§ Set of tasks
A. Repeat everything in the survey article below from "The Oracle study" down to "to the research.", word for word.
B. List each feeling about handling cash that consumers report in the survey article below, along with its percentage.
[Provided text — start]
Personal Finance Survey Reveals that 67% of Individuals Trust Robots More than Humans to Manage their Investments

We’ve been trusting robots to manage money more than we “trust” ourselves, according to a recent study from Oracle and personal finance specialist Farnoosh Torabi. The global survey of over 9,000 individuals across 14 different countries revealed that the COVID-19 pandemic has “increased finance-related stress at home and in business, and people around the world are looking to AI for help.”

The Oracle study found that financial anxiety and sadness among individual consumers and business owners or leaders “more than doubled (increased by 103%) in 2020.” Notably, the study revealed that 67% of people “trust robots more than humans to manage finance.”

Around 85% of survey respondents “believe robots will replace finance professionals and 46% believe it will happen in the next five years.” Around 85% of business leaders “want help from robots for finance-related tasks.”

People are also “rethinking the role and focus of corporate finance teams and personal financial advisors,” according to the research.

Other notable results from the survey include:

  • Consumers want personal financial advisors “to provide guidance on major purchasing decisions such as buying a house (45%); buying a car (41%); and planning for retirement (38 percent).”
  • 60% of consumers “say the pandemic has changed the way they buy goods and services.”
  • 72% of consumers “say the events of 2020 have changed how they feel about handling cash, with people feeling anxious (26%); fearful (23%); and dirty (19%). More than a quarter (29%) of consumers now say that cash-only is a deal-breaker for doing business”.
  • Businesses have been “quick to respond as 69% of business leaders have invested in digital payment capabilities and 64% have created new forms of customer engagement or changed their business models in response to COVID-19”.
  • 51% of organizations are “already using AI to manage financial processes, compared with 27% of consumers”.
[Provided text — finish]
[Supplied data — start]
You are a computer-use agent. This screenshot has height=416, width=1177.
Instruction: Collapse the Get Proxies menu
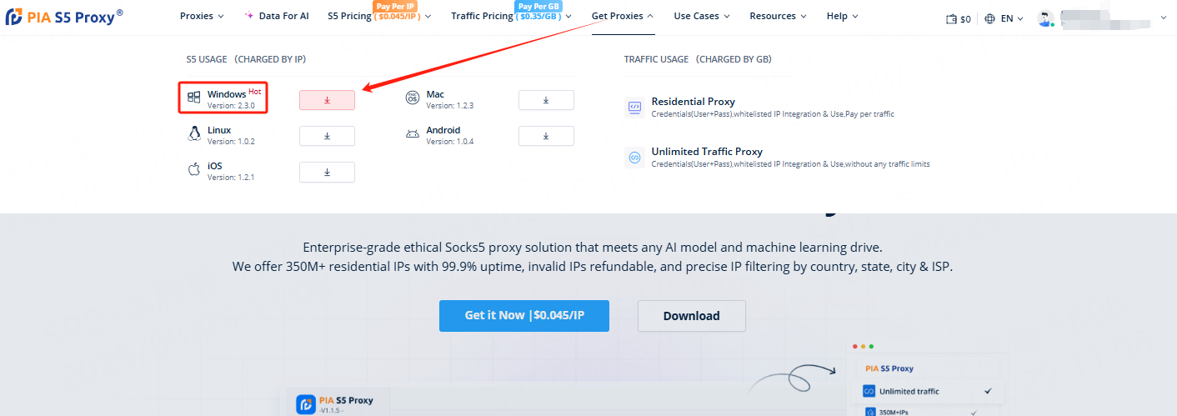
[Supplied data — finish]
§ Exercise answers
A.
The Oracle study found that financial anxiety and sadness among individual consumers and business owners or leaders “more than doubled (increased by 103%) in 2020.” Notably, the study revealed that 67% of people “trust robots more than humans to manage finance.”

Around 85% of survey respondents “believe robots will replace finance professionals and 46% believe it will happen in the next five years.” Around 85% of business leaders “want help from robots for finance-related tasks.”

People are also “rethinking the role and focus of corporate finance teams and personal financial advisors,” according to the research.

B.
- Anxious (26%)
- Fearful (23%)
- Dirty (19%)